**What you should do**
Below is a listing; repeat exactly the lines from the one containing "Given: Open the text editor icon in the dock" to the one containing "Task: Open the CXL POLICY button", both included.
+---+
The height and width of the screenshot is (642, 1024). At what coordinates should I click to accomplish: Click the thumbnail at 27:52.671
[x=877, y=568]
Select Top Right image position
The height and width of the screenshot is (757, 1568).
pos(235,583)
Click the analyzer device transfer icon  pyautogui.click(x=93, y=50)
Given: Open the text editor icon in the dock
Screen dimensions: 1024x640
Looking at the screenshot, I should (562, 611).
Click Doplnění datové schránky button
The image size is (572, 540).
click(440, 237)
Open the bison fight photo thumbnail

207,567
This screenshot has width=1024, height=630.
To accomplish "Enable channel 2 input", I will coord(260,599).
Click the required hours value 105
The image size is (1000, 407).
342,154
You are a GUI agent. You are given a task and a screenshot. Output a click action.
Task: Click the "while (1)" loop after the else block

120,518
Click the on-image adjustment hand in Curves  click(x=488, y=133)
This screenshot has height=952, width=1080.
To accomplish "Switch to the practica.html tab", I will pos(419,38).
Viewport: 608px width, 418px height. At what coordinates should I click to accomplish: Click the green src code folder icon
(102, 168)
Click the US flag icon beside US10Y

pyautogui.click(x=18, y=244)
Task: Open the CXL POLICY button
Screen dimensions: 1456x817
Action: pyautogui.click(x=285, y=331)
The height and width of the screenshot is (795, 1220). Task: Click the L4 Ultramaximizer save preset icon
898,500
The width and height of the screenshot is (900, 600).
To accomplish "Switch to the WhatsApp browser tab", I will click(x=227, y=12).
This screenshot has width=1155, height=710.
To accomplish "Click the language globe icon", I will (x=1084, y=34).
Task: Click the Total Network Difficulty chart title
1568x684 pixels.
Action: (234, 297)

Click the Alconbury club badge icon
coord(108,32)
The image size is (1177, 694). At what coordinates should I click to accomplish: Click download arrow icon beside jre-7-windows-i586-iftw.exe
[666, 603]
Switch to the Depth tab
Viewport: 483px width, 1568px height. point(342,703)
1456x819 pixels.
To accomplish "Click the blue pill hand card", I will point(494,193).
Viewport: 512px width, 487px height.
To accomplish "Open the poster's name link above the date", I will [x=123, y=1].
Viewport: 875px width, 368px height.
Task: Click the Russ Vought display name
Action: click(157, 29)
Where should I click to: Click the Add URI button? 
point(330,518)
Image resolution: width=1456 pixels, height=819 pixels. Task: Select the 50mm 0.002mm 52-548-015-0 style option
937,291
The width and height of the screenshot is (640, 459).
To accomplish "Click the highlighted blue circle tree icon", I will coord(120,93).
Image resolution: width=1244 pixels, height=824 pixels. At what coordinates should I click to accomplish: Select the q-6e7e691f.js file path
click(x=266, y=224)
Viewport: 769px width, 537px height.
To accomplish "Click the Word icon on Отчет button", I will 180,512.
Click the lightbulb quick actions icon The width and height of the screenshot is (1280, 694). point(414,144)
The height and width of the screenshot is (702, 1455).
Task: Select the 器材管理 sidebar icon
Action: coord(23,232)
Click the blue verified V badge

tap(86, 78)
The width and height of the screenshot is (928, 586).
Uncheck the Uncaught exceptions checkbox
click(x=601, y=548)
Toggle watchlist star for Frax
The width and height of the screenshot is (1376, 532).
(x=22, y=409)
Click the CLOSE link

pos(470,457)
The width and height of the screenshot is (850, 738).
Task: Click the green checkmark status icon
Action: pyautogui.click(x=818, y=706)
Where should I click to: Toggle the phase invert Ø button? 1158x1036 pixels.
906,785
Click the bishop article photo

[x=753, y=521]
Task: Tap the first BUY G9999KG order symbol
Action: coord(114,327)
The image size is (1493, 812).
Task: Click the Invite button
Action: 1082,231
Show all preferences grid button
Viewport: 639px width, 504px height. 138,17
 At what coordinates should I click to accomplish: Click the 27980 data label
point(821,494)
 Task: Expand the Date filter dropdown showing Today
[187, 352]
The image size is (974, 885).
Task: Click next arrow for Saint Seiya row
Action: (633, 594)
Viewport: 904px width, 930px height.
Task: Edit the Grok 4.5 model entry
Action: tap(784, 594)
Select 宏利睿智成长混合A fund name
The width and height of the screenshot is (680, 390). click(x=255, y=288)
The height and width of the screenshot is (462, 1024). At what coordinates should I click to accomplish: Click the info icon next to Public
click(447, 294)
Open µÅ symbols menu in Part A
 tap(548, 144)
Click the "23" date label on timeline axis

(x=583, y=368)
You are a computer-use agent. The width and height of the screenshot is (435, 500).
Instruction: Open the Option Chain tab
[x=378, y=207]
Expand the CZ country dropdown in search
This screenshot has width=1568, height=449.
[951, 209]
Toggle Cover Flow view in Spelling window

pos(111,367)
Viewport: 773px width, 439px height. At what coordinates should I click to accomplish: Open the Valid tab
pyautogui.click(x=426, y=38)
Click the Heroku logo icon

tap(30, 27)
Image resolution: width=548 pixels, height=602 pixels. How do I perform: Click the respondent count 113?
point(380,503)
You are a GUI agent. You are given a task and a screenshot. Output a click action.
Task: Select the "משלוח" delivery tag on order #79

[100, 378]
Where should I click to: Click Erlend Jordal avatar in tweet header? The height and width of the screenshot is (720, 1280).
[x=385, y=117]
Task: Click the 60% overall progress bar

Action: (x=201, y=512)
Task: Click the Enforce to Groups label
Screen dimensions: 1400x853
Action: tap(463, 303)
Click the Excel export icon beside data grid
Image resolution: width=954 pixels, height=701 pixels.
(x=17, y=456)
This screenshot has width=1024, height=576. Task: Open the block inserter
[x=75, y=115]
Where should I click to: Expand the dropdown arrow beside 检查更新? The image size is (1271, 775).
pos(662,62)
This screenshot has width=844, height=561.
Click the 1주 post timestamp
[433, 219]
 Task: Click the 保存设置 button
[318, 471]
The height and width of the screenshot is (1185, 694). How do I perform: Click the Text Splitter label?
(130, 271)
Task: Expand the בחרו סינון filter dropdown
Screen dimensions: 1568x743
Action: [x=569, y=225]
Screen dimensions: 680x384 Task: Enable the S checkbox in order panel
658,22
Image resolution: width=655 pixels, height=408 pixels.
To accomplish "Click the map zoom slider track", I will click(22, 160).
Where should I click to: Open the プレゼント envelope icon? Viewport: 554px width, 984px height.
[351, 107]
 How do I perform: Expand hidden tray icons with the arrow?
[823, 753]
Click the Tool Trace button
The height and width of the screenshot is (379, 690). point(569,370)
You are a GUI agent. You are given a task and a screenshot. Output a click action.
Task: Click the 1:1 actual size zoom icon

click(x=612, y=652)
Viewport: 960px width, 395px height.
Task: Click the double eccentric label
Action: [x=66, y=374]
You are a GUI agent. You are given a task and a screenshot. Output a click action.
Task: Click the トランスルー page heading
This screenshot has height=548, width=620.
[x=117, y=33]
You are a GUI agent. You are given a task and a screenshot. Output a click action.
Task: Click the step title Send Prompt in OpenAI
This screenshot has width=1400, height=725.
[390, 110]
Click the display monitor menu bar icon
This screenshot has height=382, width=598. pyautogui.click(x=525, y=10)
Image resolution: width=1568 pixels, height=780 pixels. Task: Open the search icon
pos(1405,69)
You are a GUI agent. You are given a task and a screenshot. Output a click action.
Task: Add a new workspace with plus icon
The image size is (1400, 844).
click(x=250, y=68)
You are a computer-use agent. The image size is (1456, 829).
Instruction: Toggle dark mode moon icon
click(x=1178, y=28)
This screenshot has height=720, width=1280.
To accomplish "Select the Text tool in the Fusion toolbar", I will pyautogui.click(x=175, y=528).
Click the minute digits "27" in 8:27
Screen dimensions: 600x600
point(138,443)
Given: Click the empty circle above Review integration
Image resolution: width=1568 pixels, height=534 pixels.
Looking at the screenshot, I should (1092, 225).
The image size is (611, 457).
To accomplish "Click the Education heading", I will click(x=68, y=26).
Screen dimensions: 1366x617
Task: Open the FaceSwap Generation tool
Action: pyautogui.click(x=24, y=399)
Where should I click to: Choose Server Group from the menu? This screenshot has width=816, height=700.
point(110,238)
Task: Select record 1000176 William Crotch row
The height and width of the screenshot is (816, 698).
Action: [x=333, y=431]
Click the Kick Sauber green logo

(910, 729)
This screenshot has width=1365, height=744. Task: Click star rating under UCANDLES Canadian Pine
+---+
**Result for this exercise**
Given: Open the text editor icon in the dock
Screen dimensions: 1024x640
Looking at the screenshot, I should (562, 611).
Click Doplnění datové schránky button
The image size is (572, 540).
click(440, 237)
Open the bison fight photo thumbnail

207,567
This screenshot has width=1024, height=630.
To accomplish "Enable channel 2 input", I will coord(260,599).
Click the required hours value 105
The image size is (1000, 407).
342,154
You are a GUI agent. You are given a task and a screenshot. Output a click action.
Task: Click the "while (1)" loop after the else block

120,518
Click the on-image adjustment hand in Curves  click(x=488, y=133)
This screenshot has height=952, width=1080.
To accomplish "Switch to the practica.html tab", I will pos(419,38).
Viewport: 608px width, 418px height. At what coordinates should I click to accomplish: Click the green src code folder icon
(102, 168)
Click the US flag icon beside US10Y

pyautogui.click(x=18, y=244)
Task: Open the CXL POLICY button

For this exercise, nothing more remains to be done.